● **EXERCISE DIRECTIONS**: Copy each of the entries below word for word, from the first to the last.

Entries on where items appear

....

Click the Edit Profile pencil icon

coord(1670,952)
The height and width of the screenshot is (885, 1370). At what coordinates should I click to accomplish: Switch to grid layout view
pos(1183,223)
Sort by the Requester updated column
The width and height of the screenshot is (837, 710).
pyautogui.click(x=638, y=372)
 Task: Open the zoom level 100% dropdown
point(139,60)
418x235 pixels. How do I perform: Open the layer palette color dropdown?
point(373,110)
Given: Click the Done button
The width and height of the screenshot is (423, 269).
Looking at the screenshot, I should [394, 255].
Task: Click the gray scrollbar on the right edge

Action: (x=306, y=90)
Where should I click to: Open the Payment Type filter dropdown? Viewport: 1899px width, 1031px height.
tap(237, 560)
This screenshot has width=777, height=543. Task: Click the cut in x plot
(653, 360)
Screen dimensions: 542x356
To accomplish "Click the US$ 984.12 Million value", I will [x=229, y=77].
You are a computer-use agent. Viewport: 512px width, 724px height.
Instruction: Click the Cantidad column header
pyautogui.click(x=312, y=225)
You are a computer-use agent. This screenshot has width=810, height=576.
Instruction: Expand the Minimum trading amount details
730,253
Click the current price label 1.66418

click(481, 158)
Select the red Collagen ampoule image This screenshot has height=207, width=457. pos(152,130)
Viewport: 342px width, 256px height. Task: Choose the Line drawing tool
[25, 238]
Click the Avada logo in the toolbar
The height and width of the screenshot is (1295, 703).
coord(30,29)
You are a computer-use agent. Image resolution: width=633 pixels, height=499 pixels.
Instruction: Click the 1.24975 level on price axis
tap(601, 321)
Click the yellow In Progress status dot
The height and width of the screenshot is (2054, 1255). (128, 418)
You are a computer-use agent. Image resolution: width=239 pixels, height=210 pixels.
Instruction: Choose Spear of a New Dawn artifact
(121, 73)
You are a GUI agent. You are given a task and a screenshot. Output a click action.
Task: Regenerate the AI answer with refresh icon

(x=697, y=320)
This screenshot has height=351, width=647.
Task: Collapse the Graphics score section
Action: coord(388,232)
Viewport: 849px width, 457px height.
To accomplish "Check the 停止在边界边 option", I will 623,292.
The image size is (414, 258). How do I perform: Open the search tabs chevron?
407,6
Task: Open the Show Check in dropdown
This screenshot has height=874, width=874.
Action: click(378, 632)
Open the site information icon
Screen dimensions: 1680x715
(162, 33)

....

● **TASK OUTPUT**:
Click the Edit Profile pencil icon

coord(1670,952)
The height and width of the screenshot is (885, 1370). At what coordinates should I click to accomplish: Switch to grid layout view
pos(1183,223)
Sort by the Requester updated column
The width and height of the screenshot is (837, 710).
pyautogui.click(x=638, y=372)
 Task: Open the zoom level 100% dropdown
point(139,60)
418x235 pixels. How do I perform: Open the layer palette color dropdown?
point(373,110)
Given: Click the Done button
The width and height of the screenshot is (423, 269).
Looking at the screenshot, I should [394, 255].
Task: Click the gray scrollbar on the right edge

Action: (x=306, y=90)
Where should I click to: Open the Payment Type filter dropdown? Viewport: 1899px width, 1031px height.
tap(237, 560)
This screenshot has width=777, height=543. Task: Click the cut in x plot
(653, 360)
Screen dimensions: 542x356
To accomplish "Click the US$ 984.12 Million value", I will [x=229, y=77].
You are a computer-use agent. Viewport: 512px width, 724px height.
Instruction: Click the Cantidad column header
pyautogui.click(x=312, y=225)
You are a computer-use agent. This screenshot has width=810, height=576.
Instruction: Expand the Minimum trading amount details
730,253
Click the current price label 1.66418

click(481, 158)
Select the red Collagen ampoule image This screenshot has height=207, width=457. pos(152,130)
Viewport: 342px width, 256px height. Task: Choose the Line drawing tool
[25, 238]
Click the Avada logo in the toolbar
The height and width of the screenshot is (1295, 703).
coord(30,29)
You are a computer-use agent. Image resolution: width=633 pixels, height=499 pixels.
Instruction: Click the 1.24975 level on price axis
tap(601, 321)
Click the yellow In Progress status dot
The height and width of the screenshot is (2054, 1255). (128, 418)
You are a computer-use agent. Image resolution: width=239 pixels, height=210 pixels.
Instruction: Choose Spear of a New Dawn artifact
(121, 73)
You are a GUI agent. You are given a task and a screenshot. Output a click action.
Task: Regenerate the AI answer with refresh icon

(x=697, y=320)
This screenshot has height=351, width=647.
Task: Collapse the Graphics score section
Action: coord(388,232)
Viewport: 849px width, 457px height.
To accomplish "Check the 停止在边界边 option", I will 623,292.
The image size is (414, 258). How do I perform: Open the search tabs chevron?
407,6
Task: Open the Show Check in dropdown
This screenshot has height=874, width=874.
Action: click(378, 632)
Open the site information icon
Screen dimensions: 1680x715
(162, 33)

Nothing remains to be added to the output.